On Saturday, March 5th, one of the biggest LGBT events in the world takes over the streets of Sydney. Tens of thousands of every sexual orientation imaginable (straight, gay, lesbian, bisexual, transexual, a new invention, you name it) colors Oxford Street with pride and sexuality. It doesn’t matter if you’re not LGBT, as far as I’m concerned, for that day, I was. I’ve never felt so inspired by such a massive crowd of people that are just simply proud to be who they are. Every LGBT person at the parade that night was most likely more confident and comfortable with themselves than I am with myself. It was beautiful. And it made me appreciate who I am and what I believe I stand for. For that night, no one had any idea if I was gay or straight, you just fit in for being you. In fact, it’s even more important to exaggerate who you are — loudly and proudly, with clothes or with out clothes, in freaky costumes or dressed as a different gender. Anything goes. It’s almost impossible for me to imagine a world that has been so hateful to people who have a different sexual orientation, something that is so personal. We have the right to love whoever we want. We have the right not to be judged for it.

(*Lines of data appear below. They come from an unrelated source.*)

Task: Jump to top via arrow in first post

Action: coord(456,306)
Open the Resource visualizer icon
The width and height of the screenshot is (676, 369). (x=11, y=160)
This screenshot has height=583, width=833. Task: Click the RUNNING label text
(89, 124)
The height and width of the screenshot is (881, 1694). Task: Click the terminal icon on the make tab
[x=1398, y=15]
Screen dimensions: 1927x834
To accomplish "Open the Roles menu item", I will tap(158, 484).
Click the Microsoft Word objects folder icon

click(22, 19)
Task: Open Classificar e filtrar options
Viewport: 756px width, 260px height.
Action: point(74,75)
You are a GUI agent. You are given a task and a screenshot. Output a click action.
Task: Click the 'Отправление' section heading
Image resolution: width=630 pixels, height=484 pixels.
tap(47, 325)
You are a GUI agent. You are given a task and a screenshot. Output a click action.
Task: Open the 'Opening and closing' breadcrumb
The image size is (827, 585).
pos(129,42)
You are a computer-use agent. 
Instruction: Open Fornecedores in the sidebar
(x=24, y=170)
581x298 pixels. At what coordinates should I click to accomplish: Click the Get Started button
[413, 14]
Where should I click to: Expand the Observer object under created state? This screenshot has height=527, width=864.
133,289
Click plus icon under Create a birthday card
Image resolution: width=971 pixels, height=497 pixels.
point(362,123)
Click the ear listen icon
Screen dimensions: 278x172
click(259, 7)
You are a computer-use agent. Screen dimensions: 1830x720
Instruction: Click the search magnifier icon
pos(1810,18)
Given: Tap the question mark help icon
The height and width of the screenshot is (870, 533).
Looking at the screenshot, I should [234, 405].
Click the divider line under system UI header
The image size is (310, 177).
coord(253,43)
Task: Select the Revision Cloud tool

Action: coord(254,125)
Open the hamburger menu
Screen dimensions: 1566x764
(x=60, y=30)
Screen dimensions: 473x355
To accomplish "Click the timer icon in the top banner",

The “Say Something” campaign promoted Australian Marriage Equality, I saw at least 10 floats that were dedicated to making gay marriage legal. We live in such a considerably more accepting and liberal world than we did 30 years ago that sometimes I forget that there is a law against same sex marriage. When I get to really thinking about it, it seems silly to me that we cannot marry whomever we desire. It’s wrong, it’s hurtful, and it’s not okay. I feel proud that I go to a university in an American state that has made gay marriage legal.
LGBT Mardi Gras isn’t just a day celebration, it is a “season” that Australians and tourists look forward to all year. There are events that go on from February to March and I wish I would have gotten to attend more of them!